Fig. 1(c) shows the layout of an 8x4 switch. Input/Output (I/O) edge couplers are placed on the same side at a standard pitch of 127 µm packaging with a fiber V-groove array. We placed a 1x2 3 dB splitter at each output so that waveguides could be routed for testing with I/O on opposite side as well as on same side. Input and output from the same side of the chip is used for testing with V-groove fiber array. This switch was fabricated in a 220 nm thick Silicon Photonic (SiP) platform, with a switch footprint of 1.92 mm x 4.15 mm as shown in the die shot in Fig. 1(d).All devices in the system were implemented using the AIM Photonics Process Design Kit (PDK) [44].
2.2. Contention resolution
In packet switching terminology, this crossbar switch configuration can be described as an input queued switch, and virtual output queues are used for 100% throughput [45]. In our system simulations, connection requests follow a uniform random distribution and are generated within each timeslot for transmission in the subsequent timeslots. To distinguish between request arrival times within a timeslot, we divide the timeslot into k parts. The probability that a request is generated by each transmitter within each of these k parts is given by p = Λ/k, where Λ is the mean rate of request generation per timeslot for each transmitter. We choose a large enough k such that the request generation per timeslot effectively follows a Poisson distribution with mean Λ.
The connectivity matrix is defined as the matrix of requests that satisfies the conditions for nonblocking mentioned in the previous subsection. The buffer matrix represents the requests placed in the buffer. In both of these matrices, the rows and columns correspond to the input and output ports, respectively; and each element corresponds to a list of times at which the packets are generated within a timeslot. For lowest latency, we would like to maximize the number of requests transferred from the buffer matrix to the connectivity matrix. The procedure to generate the connectivity matrix such that it satisfies a nonblocking condition is given as follows.
The connectivity matrix is initially empty and all the new requests are placed in the buffer matrix. The oldest M packets from each row and column of the buffer matrix are transferred to the connectivity matrix such that each input-output link supports less than L packets. At this stage, a heuristic algorithm to maximize the number of packets transmitted is implemented. The requests in the connectivity matrix are now transmitted at the start of the next timeslot.
Note that, so far in this algorithm we have not checked the wavelength continuity of the links, i.e., whether or not an end-to-end wavelength can be assigned to each connection without encountering wavelength contention or dropping any requests from the connectivity matrix. If the connectivity matrix satisfies the two constraints given in the previous subsection, then it turns out that there exists an efficient, contentionless wavelength assignment algorithm associated with it and thus wavelength continuity can be automatically satisfied. This is similar to decomposition of a doubly stochastic matrix as described in [46] and is reported in [27].

## Tasks to perform
- a) Decide whether each statement agrees with the switch passage, answering yes or no and quoting the words that decide it: (i) the switch footprint is 1.92 mm x 4.15 mm; (ii) requests in the connectivity matrix are transmitted at the end of the current timeslot; (iii) the connectivity matrix starts out holding all the new requests.
- b) Render this sentence from the switch passage in Spanish: "To distinguish between request arrival times within a timeslot, we divide the timeslot into k parts."
- c) Carry the switch passage forward, beginning right after its final sentence.

## Recorded information
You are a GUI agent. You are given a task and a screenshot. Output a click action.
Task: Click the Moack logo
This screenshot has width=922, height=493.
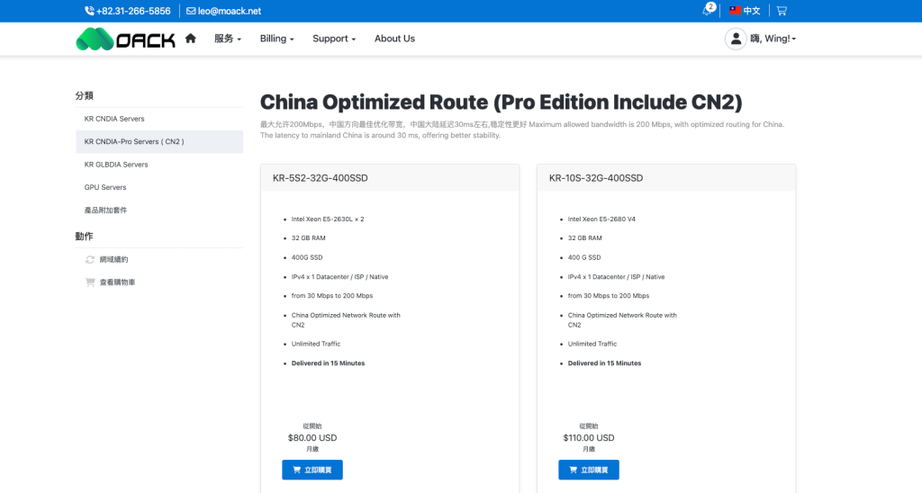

## Final results
- a)
(i) Yes: "with a switch footprint of 1.92 mm x 4.15 mm"
(ii) No: "The requests in the connectivity matrix are now transmitted at the start of the next timeslot."
(iii) No: "The connectivity matrix is initially empty and all the new requests are placed in the buffer matrix."

- b) Para distinguir entre los tiempos de llegada de las solicitudes dentro de una ranura de tiempo, dividimos la ranura de tiempo en k partes.

- c)
A traffic analysis with all to all uniform random traffic shown in Fig. 2(a) shows marginal reduction in latency for L > 2, i.e. more than 2 resonators per switch crossing. For L = 1, the system reduces to a single link, which corresponds to the classic M/D/1 queueing model Eq. (1) [47].
In general, a lower bound on latency can be obtained by modeling the system as an M/D/m multi-server queue [47], with m = L = M, for which blocking occurs only due to the M wavelength limit at each transmitter. Note that the latency for L = 2 is only very slightly worse than the lower bound.
Fig. 2 (a) Latency of the timeslots is plotted against the load in the switching network. Load is defined as average requests/timeslot. (b) Leaf spine architecture without optical switch (c) Leaf spine architecture with WDM optical switch.
A possible application of the WDM switch, which is described in [36], is depicted in Figs. 2(b)–2(c), which shows two designs of a leaf spine data center with the same number of servers. Figure 2(b) shows the architecture with high-radix electronic packet switch and single-wavelength fibers. Figure 2(c) shows an architecture utilizing lower-radix electronic switches, as the individual fibers with single wavelength Fig. 2(b) are replaced with WDM links with integrated transceivers in Fig. 2(c), which shows a marked reduction in the number of fibers. In addition, the optical switches enable dynamical reconfiguration of the data center to respond to varying workloads.
3. Devices and packaging
The photonic switching chip was fabricated on 220 nm Si photonics platform at AIM Photonics foundry at SUNY Albany [44]. The waveguides used for routing were deep etched 400 nm with an expected loss of ≤2 dB/cm, although subsequent process optimization has improved this waveguide loss significantly. Edge couplers were used for optical I/O. Diced dies had a 100 µm trench etch for fiber coupling.
Figures 3(a)–3(d) shows Optical Spectrum Analyzer (OSA) traces demonstrating two wavelength switching for a unit cell in the switch (Fig. 1(b)). For this experiment two wavelength channels at 400 GHz/3.2 nm spacing were injected with a fused silica splitter into the input port 1 and light is collected from output port 1. Here we observe a 32 dB extinction between 'ON 'and 'OFF 'signal. In the 'ON ' state, voltages on the two heaters of a second order ring resonator are optimized for peak transmission at the output port, a few examples are given in Fig. 3(g). In the 'OFF ' state, no voltage is applied to the ring resonators. In this measurement, ring resonators have a resonance wavelength of 1534.5 nm at zero bias voltage. This is the guard band where all the ring resonators filters are 'parked ' when no connection is assigned to them. Two channels at 400 GHz spacing at 1537.7 nm and 1540.9 nm are used in the measurement. These channels correspond to a power consumption of 8.2 and 16.4 mW at a measured tuning efficiency of 0.39 nm/mW of power supplied for the second order ring resonator.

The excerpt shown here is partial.